** start of Records supplied **
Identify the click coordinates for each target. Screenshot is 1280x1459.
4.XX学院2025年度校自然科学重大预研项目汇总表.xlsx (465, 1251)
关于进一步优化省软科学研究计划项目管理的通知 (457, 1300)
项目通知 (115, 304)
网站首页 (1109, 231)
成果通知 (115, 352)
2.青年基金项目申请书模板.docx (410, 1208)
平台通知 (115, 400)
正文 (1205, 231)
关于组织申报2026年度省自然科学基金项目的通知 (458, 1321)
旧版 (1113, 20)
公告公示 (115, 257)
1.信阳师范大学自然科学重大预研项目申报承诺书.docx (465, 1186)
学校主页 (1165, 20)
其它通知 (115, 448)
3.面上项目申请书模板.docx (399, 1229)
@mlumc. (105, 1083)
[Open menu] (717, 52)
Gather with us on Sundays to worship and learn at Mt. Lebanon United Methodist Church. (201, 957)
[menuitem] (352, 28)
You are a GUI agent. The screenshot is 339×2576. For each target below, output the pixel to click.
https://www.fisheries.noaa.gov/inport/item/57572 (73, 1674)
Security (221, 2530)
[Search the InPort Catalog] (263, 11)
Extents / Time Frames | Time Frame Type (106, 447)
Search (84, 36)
** end of Records supplied **
Rewrite the data above as a numbered list, leaving out any blank lines.

1. Identify the click coordinates for each target. Screenshot is 1280x1459.
2. 4.XX学院2025年度校自然科学重大预研项目汇总表.xlsx (465, 1251)
3. 关于进一步优化省软科学研究计划项目管理的通知 (457, 1300)
4. 项目通知 (115, 304)
5. 网站首页 (1109, 231)
6. 成果通知 (115, 352)
7. 2.青年基金项目申请书模板.docx (410, 1208)
8. 平台通知 (115, 400)
9. 正文 (1205, 231)
10. 关于组织申报2026年度省自然科学基金项目的通知 (458, 1321)
11. 旧版 (1113, 20)
12. 公告公示 (115, 257)
13. 1.信阳师范大学自然科学重大预研项目申报承诺书.docx (465, 1186)
14. 学校主页 (1165, 20)
15. 其它通知 (115, 448)
16. 3.面上项目申请书模板.docx (399, 1229)
17. @mlumc. (105, 1083)
18. [Open menu] (717, 52)
19. Gather with us on Sundays to worship and learn at Mt. Lebanon United Methodist Church. (201, 957)
20. [menuitem] (352, 28)
21. You are a GUI agent. The screenshot is 339×2576. For each target below, output the pixel to click.
22. https://www.fisheries.noaa.gov/inport/item/57572 (73, 1674)
23. Security (221, 2530)
24. [Search the InPort Catalog] (263, 11)
25. Extents / Time Frames | Time Frame Type (106, 447)
26. Search (84, 36)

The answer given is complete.